Garfield School District officials want to see their schools return to a four-day week.
Their authority to schedule school days was changed by a state mandate. They want legislators to pass a law allowing them to fit the school-day schedule to their needs. A bill is being drafted by State Rep. Tom Hatch, R-Panguitch.Many educators in rural south-central Utah, particularly in the smaller, more remote districts, appear to favor a four-day school week. Wayne, Piute and Garfield districts held schools on four-day schedules before the mandate by the State Board of Education.
Educators in all three districts report satisfaction with the four-day week, and many say they would like to do so again.
Their principal argument has been that there was less disruption in schools, claiming it is difficult to conduct classwork on Fridays when so many students are absent because of involvement in athletic and other regional and state competition.

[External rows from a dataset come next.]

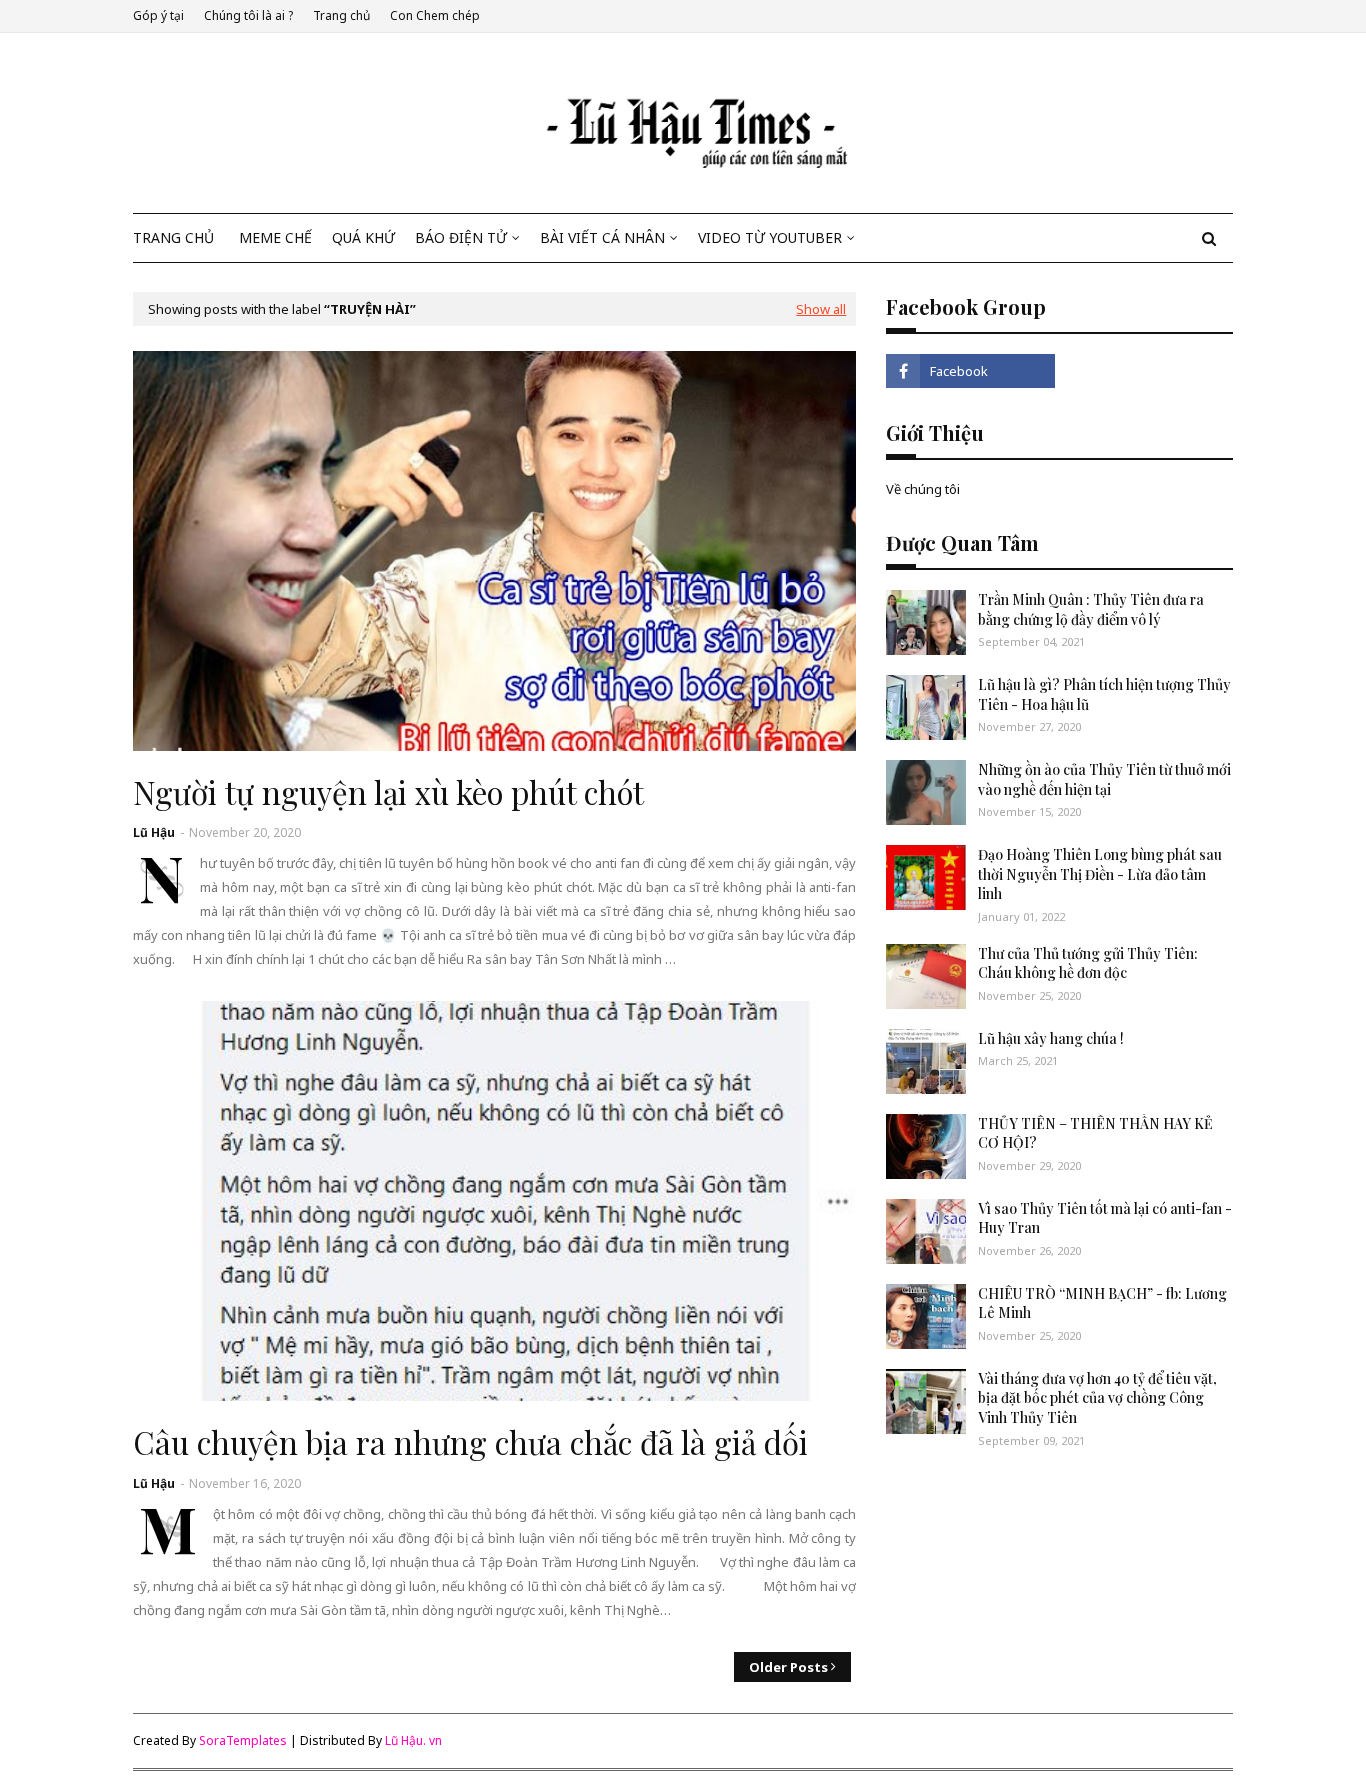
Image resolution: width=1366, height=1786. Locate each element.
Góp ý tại (158, 15)
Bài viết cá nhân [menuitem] (602, 237)
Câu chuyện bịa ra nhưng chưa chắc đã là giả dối (470, 1442)
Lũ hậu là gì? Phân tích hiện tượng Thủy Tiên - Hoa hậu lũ (1104, 694)
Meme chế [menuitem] (275, 237)
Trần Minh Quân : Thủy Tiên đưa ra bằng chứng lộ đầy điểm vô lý (1091, 609)
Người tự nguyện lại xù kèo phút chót (388, 792)
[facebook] (970, 371)
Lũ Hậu (154, 832)
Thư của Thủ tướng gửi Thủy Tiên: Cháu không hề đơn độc (1088, 963)
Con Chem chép (435, 15)
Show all (821, 309)
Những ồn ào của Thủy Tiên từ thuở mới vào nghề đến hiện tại (1104, 779)
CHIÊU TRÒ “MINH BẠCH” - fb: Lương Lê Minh (1102, 1303)
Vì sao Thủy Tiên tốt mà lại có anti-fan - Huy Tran (1105, 1218)
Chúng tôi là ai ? (248, 15)
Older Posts (788, 1667)
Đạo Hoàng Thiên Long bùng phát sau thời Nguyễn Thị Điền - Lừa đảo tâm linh (1100, 874)
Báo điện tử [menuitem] (461, 237)
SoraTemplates (243, 1740)
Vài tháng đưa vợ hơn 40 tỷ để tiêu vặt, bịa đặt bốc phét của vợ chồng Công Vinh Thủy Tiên (1097, 1398)
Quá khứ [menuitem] (363, 237)
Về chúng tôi (923, 489)
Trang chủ (341, 15)
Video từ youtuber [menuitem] (770, 237)
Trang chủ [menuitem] (173, 237)
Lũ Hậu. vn (413, 1740)
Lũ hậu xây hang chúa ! (1051, 1038)
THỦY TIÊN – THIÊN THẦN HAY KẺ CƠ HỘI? (1095, 1133)
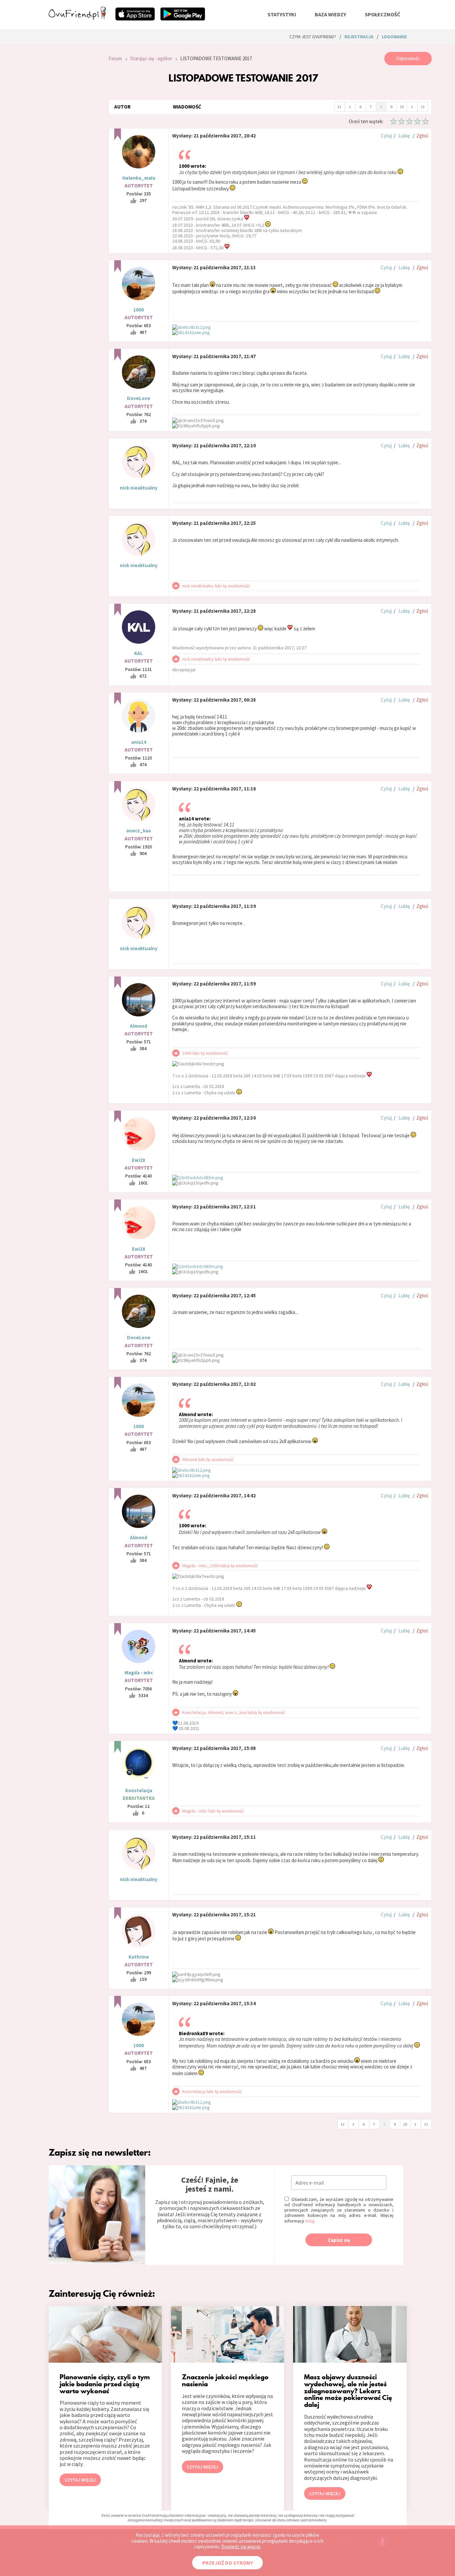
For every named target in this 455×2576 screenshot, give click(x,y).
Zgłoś (422, 135)
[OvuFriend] (77, 18)
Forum (115, 58)
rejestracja (358, 37)
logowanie (394, 37)
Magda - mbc (139, 1672)
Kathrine (139, 1957)
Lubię (404, 135)
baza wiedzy (330, 14)
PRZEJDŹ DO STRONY (227, 2562)
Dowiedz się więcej (240, 2546)
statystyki (281, 14)
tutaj (309, 2221)
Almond (138, 1026)
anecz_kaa (138, 830)
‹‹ (339, 106)
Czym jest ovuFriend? (312, 37)
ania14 (138, 742)
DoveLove (138, 398)
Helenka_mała (138, 178)
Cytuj (386, 135)
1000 (138, 310)
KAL (138, 653)
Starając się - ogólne (151, 58)
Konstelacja (138, 1790)
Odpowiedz (408, 58)
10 (402, 106)
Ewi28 (138, 1160)
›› (423, 106)
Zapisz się (339, 2240)
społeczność (382, 14)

The time required in the classroom was met without holding school on Fridays by extending hours on the other days. Students and teachers went to school a little earlier in the mornings, took shorter noon hours, and stayed a little longer in the classrooms Mondays through Thursdays.
Extracurricular activities were held on Fridays.
Hatch said he agrees that state government should have authority over curriculum and in some other areas. But he believes scheduling should be left to local districts so they can better meet their special needs.
"If we're successful in changing the law so that local school boards have more control, we want to be certain sufficient safeguards are included that would prevent any abuse of that control," the legislator said.
Garfield School District Superintendent Earl Roe believes the state board's decision in mandating a minimum 990 classroom hours and 180 days in a school year was made to avoid potential problems in northern school districts. But he added that the decision created problems for rural districts where students must travel great distances for athletic and other competition.
He said the only alternative left for the Garfield District after the state board's decision was to face 11 months of school four days per week or return to a five-day week. The district adopted a 41/2-day week.
To meet that requirement, a schedule was adopted at Bryce Valley and Escalante high schools that seems to be work fairly well. One-hour afternoon classes are held four days a week and 45-minute classes are in session during the mornings five days per week.
Garfield school board member Marc McLemore said he opted for a five-day week when running for re-election to the office but has moderated his opinion because constituents appear to prefer the four-day schedule.
His chief concern is that the state has "stripped local autonomy" and he accuses the state school board of being "brazen" in its actions. McLemore said the state should be equally strong in protecting local rights as it is in its strong stand for state's rights.
Hatch said he would also like to see the Utah High School Activities Association schedule region and state meets that would better adapt to the goals of school districts, where many educators say academic success is contingent on keeping students in the classrooms.